Spironolactone Attenuates Doxorubicin‐induced Cardiotoxicity in Rats

Summary Introduction In this study, we examined whether spironolactone ( SP ) could inhibit doxorubicin ( DOX )‐induced cardiotoxicity in the rat heart. Methods Rats were randomized into four groups (n = 6): (1) the control group; (2) the SP group; (3) the DOX group; and (4) the SP  +  DOX group. The rats were evaluated for electrocardiography and cardiac function. The cardiac collagen, cardiomyocyte apoptosis, and the remodeling‐related proteins were determined. Results Rats treated with DOX showed prolongation of QT c and decreased left ventricular ejection fraction ( EF ) and fractional shortening ( FS ) ( P  <   0.05) showed left ventricular end‐diastolic dimensions ( LVEDD ) and left ventricular end‐systolic dimensions ( LVESD ) were significantly increased ( P  <   0.05). SP prevented these pathophysiological alterations ( P  <   0.05).
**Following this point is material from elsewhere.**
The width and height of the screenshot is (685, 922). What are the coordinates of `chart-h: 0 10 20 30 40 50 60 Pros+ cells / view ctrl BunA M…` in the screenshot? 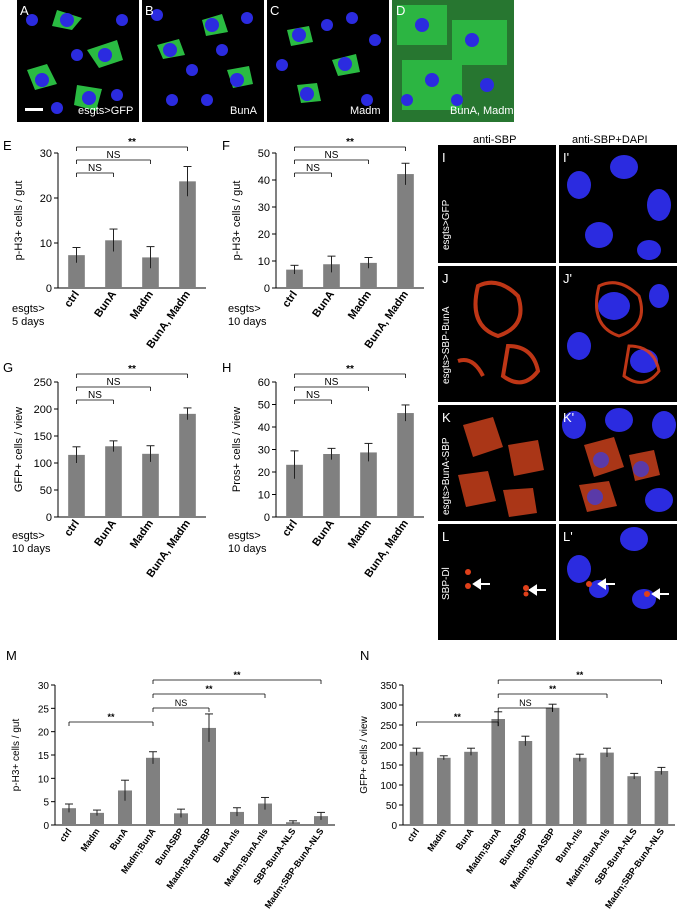 It's located at (326, 487).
In DOX ‐treated group, cardiac fibrosis, apoptotic cell number, and cardiac collagen volume fraction were higher than control group ( P  <   0.05); these effects were prevented by cotreatment of SP ( P  <   0.05). Moreover, the expressions of TGF ‐ β 1 and phosphorylated‐Smad3 were increased after DOX treatment ( P  <   0.05) and significantly reduced by coadministration of SP ( P  <   0.05). Conclusions This study show that SP may have a protective effect on DOX ‐induced cardiotoxicity.